Star City Games will be streaming all 16 rounds on our YouTube channel with coverage starting at 2 PM ET/11 AM PT on Saturday and Sunday. Similar to our coverage of Spotlight Dragons, where we featured Luis Scott-Vargas and Reid Duke on Day 1, we will be watching one team to start and following its players as long as they are in contention for the Top 4.

This weekend we will be watching from the perspective of the most recent World Champion and Hall of Famer, Seth Manfield, and his teammates: Frank Skarren and Pete Ingram. The team boasts five Limited Grand Prix trophies and is anchored by Manfield, a two-time World champion, two-time Pro Tour champion, and five-time GP champion. Manfield is flanked by two longtime friends who are relishing the opportunity to get play together as a trio. Skarren, a two-time Limited GP winner, and Ingram, a Team Limited champ, have played team events with their friends before but finally get to compete as a trio after a lifetime of playing Magic.

Seth Manfield

“Team Limited is a big part of Magic’s history,” Manfield said. “There aren’t that many opportunities to play it, and so having a chance to play competitive Limited alongside friends is a major draw for this tournament.”

Unlike Constructed tournaments, Limited coverage can’t fall back on featuring different deck archetypes every round or finding rouge decks having surprising runs. Instead of typical Deck Tech interviews, our focus will be on how our featured team builds its pool and how the players pilot those decks. I will be spectating the team as they build their pool, then will interview the players to get their thought process on how they viewed the pool, which archetypes they found interesting, how they decided on the final decks, and who was picked to play each deck. Our broadcast will start with our commentators taking viewers into the minds of the players by going over the pool, pinpointing the key cards, and discussing which archetypes could be supported. Then they will see how the final decks were constructed.

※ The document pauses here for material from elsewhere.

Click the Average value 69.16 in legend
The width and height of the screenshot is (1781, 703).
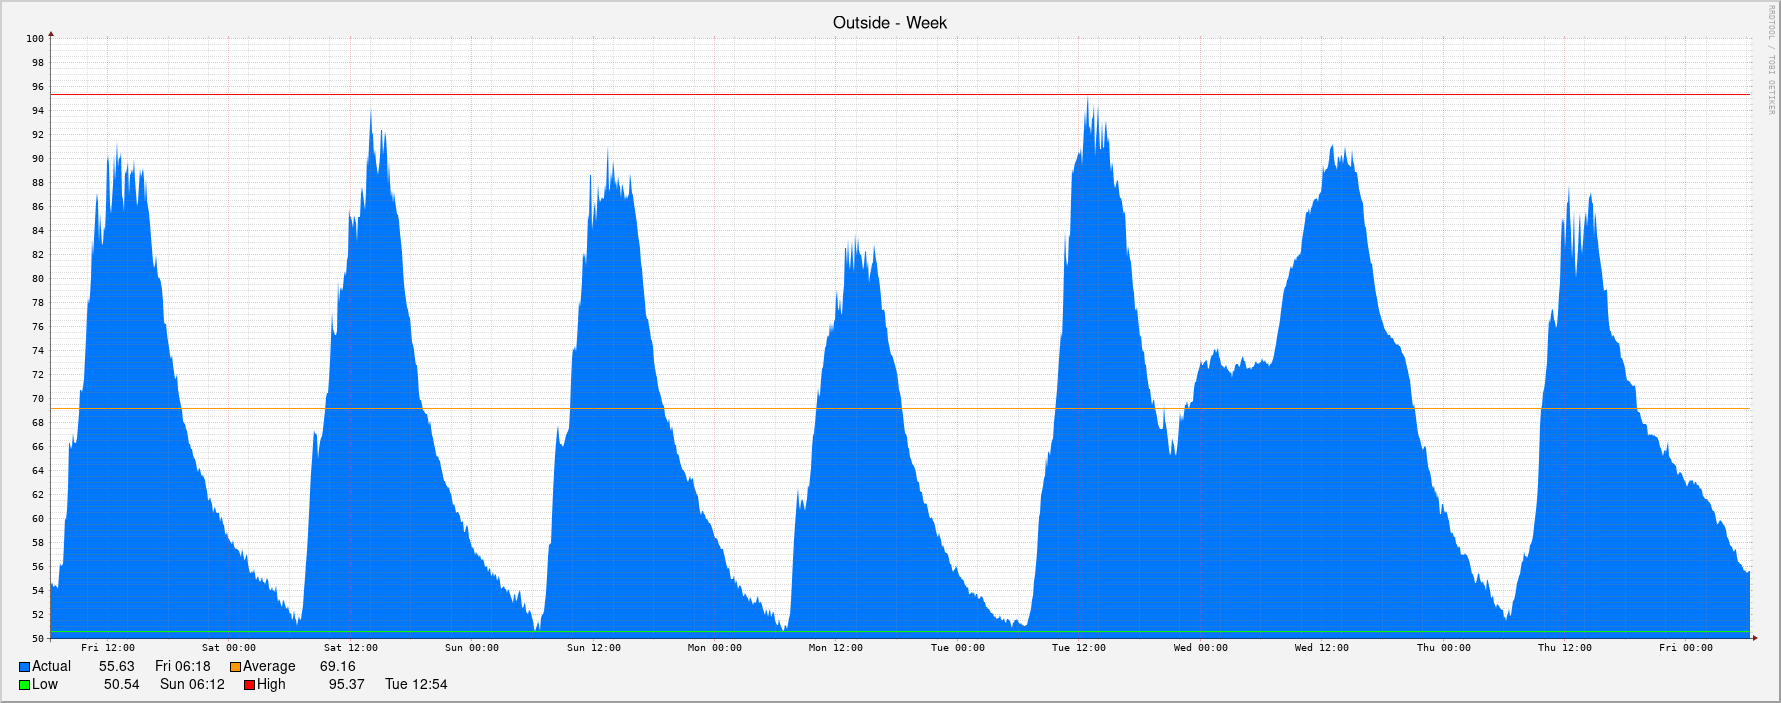pos(337,667)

Will the pool be strong and have a clear path for each deck or will the players have to scrap together three decks? How will the first Team Limited tournament in the Play Booster era play out in terms of deck power level? Which deck-building decisions will have the biggest impact in the matches? We will watch it all unfold.

The team of Manfield, Skarren, and Ingram formed their squad right after the format of Spotlight Marvel Super Heroes was announced with Ingram leading the charge. The group of friends have wanted to team together for years, but this opportunity worked out for all three, especially with the chance to play Limited.

Frank Skarren

“We’re extremely excited to play this event. Competitive Team Limited is one of the best formats I’ve played in any game,” Skarren said. “You get to play with your closest friends, and there’s a ton of agency and skill expression which lets the strong teams shine.”

And when these guys say they have made memories together playing Magic, it spans decades, from playing games on the floor to tournament halls, to even attending major life milestones.

“From GPs, to Pro Tours, Frank’s old basement, Seth’s Hall of Fame ceremony and Wedding,” Ingram said, “We’re all really great friends outside of Magic.”

Pete Ingram

Skarren echoed that sentiment.

“I have so many fond memories of traveling to events with both of these guys,” Skarren said. “It kind of all blends together at this point, but I still remember the feeling of just having a great time, getting to escape from my real life problems, and play the game I love with the people I love.”

The squad will be preparing in a number of ways from jamming games on MTG Arena when the set launches digitally tomorrow, to devouring the card file, and running practice 3v3s with local friends before traveling to the main event. We’ll all get to see what they have learned this weekend as they face off against hundreds of other teams competing to take home a trio of Infinity Gauntlet trophies, Pro Tour invites, and thousands in cash prizes.